- _Text_:
[Begin]

Olubunmi Felix Owoso (October 23, 1949June 28, 2020) was a former Rector, Yaba College of Technology (YABATECH) and Secretary-General of the Commonwealth Association of Technical Universities and Polytechnics in Africa (CAPA).

Early life and education
Olubunmi Owoso was born on October 23, 1949  in Osun State, Nigeria. He graduated from the University of Ibadan in 1972 with a B.Sc. (Hons) in Agriculture. He obtained an M.Sc. in Food Technology (1981) from University of Reading, UK and an M.Sc. in Development Studies (1995) from London South Bank University. In 2013, he obtained his Ph.D. in Management Science from  the Ladoke Akintola University of Technology, Ogbomoso, Nigeria.

[End]

(Data pulled from a collection)
[Begin]

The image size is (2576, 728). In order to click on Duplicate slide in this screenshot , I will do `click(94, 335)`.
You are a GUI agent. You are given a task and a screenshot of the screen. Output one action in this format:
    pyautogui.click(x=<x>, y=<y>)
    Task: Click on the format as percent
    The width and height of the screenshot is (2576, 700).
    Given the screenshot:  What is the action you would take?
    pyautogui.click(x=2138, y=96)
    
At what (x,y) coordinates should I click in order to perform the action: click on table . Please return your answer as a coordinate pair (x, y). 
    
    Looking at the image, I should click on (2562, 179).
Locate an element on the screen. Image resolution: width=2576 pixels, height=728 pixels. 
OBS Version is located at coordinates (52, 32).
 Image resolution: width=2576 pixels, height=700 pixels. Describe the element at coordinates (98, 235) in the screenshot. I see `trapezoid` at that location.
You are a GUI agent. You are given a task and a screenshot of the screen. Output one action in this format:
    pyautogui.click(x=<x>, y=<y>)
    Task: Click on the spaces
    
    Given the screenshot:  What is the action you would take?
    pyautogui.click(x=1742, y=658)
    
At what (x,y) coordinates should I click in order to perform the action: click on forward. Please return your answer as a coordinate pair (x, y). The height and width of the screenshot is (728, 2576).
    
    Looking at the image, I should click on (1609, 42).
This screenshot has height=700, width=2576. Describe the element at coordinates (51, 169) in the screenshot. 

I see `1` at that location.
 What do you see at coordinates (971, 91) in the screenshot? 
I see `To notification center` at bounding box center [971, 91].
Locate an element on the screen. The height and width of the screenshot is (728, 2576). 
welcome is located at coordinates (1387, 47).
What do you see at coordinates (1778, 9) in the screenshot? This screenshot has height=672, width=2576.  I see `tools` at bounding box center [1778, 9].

[End]

- _Direction A_: Transcribe the entire biography of Olubunmi Owoso.
- _Direction B_: Restate word for word the lines of the records starting at the line that contains "Locate an element on the screen. The" and ending at the last line of the records.
The biography and the records are unrelated material.

- _Written answer A_:
Olubunmi Felix Owoso (October 23, 1949June 28, 2020) was a former Rector, Yaba College of Technology (YABATECH) and Secretary-General of the Commonwealth Association of Technical Universities and Polytechnics in Africa (CAPA).

Early life and education
Olubunmi Owoso was born on October 23, 1949  in Osun State, Nigeria. He graduated from the University of Ibadan in 1972 with a B.Sc. (Hons) in Agriculture. He obtained an M.Sc. in Food Technology (1981) from University of Reading, UK and an M.Sc. in Development Studies (1995) from London South Bank University. In 2013, he obtained his Ph.D. in Management Science from  the Ladoke Akintola University of Technology, Ogbomoso, Nigeria.

- _Written answer B_:
Locate an element on the screen. The height and width of the screenshot is (728, 2576). 
welcome is located at coordinates (1387, 47).
What do you see at coordinates (1778, 9) in the screenshot? This screenshot has height=672, width=2576.  I see `tools` at bounding box center [1778, 9].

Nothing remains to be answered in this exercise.